A team of researchers from Zhejiang University in China has investigated porous hydrogel packaging for the safe transportation and storage of delicate fruits.
Optimal storage conditions during transportation, storage, and sale are crucial to ensuring that food products meet the quality demands of retail and consumers. Physical damage or imperfections in the surface of soft textured fruits such as berries can make them more vulnerable to fungal growth, causing food safety issues, food waste, and economic loss for companies.
The need to develop soft and reliable fruit packaging materials and technologies that can reduce the damage caused during transit and ensure the quality and shelf-life of soft-bodied fruits is urgent. Ideally, these materials should be economically viable, non-toxic, safe, have good mechanical and physical properties, and enhanced energy dissipation performance.
In the study, the strategy used by the authors involves hydrogels- a well-documented soft advanced material that has been employed in numerous industries. These physically or chemically cross-linked polymer networks are highly absorbent yet maintain their well-defined structure. Hydrogels’ advantageous properties include viscoelasticity, poroelasticity, self-healing, and controllable environmental reactions such as shock absorption and temperature responses.

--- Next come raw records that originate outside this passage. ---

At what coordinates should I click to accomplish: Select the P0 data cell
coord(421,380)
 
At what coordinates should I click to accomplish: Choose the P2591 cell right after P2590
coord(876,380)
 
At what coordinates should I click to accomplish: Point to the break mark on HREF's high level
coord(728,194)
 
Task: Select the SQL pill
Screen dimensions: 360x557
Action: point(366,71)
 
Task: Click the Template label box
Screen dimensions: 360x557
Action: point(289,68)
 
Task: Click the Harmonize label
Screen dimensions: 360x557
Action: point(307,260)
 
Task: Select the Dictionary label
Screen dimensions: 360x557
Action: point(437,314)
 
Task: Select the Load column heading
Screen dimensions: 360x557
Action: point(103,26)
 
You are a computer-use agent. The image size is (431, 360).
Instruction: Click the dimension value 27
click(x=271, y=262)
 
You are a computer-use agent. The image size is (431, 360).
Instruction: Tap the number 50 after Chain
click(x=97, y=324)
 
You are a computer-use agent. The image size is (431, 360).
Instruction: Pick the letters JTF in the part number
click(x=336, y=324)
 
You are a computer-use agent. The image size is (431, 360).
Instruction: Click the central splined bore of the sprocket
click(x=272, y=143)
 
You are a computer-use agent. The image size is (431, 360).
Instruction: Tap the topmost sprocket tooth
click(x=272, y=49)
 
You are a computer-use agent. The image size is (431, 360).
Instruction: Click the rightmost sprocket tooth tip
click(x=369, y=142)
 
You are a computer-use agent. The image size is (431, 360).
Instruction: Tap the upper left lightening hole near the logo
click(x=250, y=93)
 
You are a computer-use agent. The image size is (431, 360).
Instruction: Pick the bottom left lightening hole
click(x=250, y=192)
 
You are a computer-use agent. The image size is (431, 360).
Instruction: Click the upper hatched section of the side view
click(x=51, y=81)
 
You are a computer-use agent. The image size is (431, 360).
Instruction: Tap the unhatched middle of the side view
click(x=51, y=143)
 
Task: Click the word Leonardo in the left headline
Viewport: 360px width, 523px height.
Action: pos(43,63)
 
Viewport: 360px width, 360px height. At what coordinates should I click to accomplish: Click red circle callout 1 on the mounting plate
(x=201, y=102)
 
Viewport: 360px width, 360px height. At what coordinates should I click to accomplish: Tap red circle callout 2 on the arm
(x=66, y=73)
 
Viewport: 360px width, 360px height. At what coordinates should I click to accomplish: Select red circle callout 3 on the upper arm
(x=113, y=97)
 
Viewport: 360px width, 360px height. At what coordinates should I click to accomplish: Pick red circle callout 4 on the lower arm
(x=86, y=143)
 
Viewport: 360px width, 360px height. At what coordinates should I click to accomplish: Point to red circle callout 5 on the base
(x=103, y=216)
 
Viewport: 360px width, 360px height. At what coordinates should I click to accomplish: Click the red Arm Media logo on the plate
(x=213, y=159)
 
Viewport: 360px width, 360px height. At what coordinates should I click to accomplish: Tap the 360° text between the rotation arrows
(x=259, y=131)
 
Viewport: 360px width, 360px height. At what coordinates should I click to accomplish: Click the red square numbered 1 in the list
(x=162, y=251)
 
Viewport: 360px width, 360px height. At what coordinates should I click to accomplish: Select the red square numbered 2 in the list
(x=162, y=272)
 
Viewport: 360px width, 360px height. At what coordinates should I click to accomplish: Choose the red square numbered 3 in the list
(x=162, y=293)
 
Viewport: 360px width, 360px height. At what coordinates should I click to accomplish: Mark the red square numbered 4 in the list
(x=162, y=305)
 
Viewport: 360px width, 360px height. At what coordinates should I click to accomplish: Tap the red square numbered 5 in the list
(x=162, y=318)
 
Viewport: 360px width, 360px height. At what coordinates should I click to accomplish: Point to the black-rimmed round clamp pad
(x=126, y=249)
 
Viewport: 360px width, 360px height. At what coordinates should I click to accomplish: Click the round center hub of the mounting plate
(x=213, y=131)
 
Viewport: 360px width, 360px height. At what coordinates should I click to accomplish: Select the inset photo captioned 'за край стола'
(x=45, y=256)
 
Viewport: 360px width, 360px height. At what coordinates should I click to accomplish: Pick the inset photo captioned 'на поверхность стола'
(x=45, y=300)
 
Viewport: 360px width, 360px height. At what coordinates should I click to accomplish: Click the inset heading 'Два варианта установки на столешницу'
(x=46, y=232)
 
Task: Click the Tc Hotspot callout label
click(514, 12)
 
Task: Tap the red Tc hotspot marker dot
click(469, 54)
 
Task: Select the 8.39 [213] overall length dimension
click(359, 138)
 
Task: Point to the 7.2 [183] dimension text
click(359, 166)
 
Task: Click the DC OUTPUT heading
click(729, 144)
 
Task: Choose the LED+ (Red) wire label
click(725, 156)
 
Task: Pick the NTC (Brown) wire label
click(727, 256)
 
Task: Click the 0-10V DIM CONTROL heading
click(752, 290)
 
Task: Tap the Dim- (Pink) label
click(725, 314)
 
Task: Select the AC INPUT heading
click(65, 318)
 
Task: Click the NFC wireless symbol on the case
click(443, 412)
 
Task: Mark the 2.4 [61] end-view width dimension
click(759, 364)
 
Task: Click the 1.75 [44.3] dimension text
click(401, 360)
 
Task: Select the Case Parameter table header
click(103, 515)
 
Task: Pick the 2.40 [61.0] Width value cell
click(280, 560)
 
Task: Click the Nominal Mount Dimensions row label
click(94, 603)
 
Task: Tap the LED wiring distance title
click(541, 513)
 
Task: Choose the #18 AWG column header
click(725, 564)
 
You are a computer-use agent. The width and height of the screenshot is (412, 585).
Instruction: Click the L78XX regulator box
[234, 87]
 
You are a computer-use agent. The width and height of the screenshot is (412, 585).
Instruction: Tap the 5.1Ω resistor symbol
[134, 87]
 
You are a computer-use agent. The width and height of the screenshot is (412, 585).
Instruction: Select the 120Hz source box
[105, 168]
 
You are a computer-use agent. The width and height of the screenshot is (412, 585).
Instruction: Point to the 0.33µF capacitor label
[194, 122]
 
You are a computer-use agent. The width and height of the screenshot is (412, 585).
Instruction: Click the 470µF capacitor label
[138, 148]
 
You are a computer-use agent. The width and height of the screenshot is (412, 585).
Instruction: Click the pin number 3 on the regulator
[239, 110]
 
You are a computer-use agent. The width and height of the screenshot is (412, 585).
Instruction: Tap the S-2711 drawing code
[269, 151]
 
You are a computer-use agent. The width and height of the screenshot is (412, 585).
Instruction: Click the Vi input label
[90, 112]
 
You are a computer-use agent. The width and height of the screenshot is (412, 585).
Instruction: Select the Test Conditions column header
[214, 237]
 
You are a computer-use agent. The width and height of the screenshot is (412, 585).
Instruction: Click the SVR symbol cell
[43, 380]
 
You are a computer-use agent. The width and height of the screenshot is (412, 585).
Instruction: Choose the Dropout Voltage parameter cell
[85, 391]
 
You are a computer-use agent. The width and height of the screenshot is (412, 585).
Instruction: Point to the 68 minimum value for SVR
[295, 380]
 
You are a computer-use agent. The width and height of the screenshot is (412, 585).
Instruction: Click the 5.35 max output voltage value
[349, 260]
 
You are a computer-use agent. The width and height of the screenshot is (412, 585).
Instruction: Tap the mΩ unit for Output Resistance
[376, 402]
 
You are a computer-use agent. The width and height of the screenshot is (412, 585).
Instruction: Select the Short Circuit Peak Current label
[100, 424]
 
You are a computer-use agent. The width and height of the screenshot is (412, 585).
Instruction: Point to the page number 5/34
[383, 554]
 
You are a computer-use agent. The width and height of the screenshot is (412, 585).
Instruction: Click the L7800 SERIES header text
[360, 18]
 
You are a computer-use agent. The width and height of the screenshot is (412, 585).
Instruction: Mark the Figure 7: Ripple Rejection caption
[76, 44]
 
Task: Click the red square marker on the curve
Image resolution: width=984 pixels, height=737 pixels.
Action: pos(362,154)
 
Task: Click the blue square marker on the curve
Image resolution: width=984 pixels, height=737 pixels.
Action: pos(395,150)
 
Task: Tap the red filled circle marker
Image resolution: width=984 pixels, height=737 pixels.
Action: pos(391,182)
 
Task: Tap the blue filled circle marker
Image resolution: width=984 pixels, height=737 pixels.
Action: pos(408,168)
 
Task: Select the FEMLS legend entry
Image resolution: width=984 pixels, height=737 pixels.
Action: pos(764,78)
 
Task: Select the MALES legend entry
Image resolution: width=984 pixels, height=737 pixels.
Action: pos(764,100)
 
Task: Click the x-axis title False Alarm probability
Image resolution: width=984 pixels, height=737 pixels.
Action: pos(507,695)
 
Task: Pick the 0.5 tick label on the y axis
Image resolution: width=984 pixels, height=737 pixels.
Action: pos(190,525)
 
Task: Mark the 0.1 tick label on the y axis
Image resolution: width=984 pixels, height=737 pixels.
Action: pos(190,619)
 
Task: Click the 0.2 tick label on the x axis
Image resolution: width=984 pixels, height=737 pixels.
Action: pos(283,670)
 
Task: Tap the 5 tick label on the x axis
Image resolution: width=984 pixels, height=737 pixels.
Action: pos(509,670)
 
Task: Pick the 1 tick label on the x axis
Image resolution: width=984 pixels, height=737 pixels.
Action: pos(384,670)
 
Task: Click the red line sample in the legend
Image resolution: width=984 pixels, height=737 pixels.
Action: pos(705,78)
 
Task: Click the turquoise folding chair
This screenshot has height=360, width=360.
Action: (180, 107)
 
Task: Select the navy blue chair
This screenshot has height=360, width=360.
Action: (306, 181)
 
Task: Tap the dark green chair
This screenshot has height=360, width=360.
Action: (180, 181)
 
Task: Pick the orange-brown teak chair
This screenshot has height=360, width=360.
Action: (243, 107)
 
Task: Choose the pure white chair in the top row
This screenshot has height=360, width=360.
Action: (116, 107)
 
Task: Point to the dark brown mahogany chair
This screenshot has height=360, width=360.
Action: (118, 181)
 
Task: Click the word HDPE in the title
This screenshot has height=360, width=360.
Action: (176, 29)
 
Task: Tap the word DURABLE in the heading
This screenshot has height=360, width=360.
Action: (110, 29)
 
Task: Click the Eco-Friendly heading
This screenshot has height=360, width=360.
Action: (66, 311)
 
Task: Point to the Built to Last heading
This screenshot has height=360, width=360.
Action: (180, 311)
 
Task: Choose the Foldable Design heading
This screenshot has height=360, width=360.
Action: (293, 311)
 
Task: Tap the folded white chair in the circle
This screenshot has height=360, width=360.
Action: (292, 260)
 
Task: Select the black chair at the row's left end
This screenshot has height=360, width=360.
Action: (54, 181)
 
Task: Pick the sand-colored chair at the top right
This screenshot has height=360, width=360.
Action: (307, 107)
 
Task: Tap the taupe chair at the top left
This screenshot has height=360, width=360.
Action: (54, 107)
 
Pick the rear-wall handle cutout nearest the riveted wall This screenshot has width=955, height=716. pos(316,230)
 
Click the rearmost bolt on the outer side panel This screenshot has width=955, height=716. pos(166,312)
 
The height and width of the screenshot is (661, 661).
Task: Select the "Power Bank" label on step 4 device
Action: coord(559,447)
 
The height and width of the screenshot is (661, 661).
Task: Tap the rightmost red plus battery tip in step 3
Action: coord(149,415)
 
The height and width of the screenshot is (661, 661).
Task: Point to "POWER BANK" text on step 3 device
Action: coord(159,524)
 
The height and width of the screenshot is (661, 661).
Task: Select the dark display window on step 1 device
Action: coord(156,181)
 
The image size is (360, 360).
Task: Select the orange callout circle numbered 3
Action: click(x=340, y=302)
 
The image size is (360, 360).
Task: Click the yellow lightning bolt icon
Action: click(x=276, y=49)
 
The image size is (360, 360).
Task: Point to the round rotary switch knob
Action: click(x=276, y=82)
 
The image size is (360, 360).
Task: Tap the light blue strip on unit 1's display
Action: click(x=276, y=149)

“The hydrogels in the research were prepared from calcium ion cross-linked alginate networks and soy protein isolates. The isolates produced foams with stable pore properties, which then underwent gelation to fabricate functional hydrogels.
“Mechanical properties were evaluated, along with categorization of the hydrogel’s energy dissipation rate as a function of loading rate and deformation. Cyclic tests were employed to detect energy dissipation rates and modulus. To assess the suitability of the prepared hydrogel, it was used as packaging for strawberries and tested in transportation and free-fall simulations”.
The experiments demonstrated that the novel porous hydrogel provided superior protection for soft-bodied fruits. Strawberries packaged in this material suffered less damage and retained higher sensory values than strawberries packaged in commercially available materials. An additional finding was that the porous hydrogel helps to maintain the low temperatures required for safe transportation and storage of soft-bodied fruits due to its thermal insulating properties.
Other benefits highlighted in the study include the environmental friendliness of the raw materials used in hydrogel preparation, biodegradability, cost-effectiveness, non-toxicity, and the edible nature of the packaging material. In regard to shock-absorbing capabilities, the porous hydrogel dissipated between seventy and seventy-eight percent of the impact energy.
The researchers claim that potential future uses of their novel porous hydrogel can include improved transportation of live organs for the biomedicine and healthcare sectors.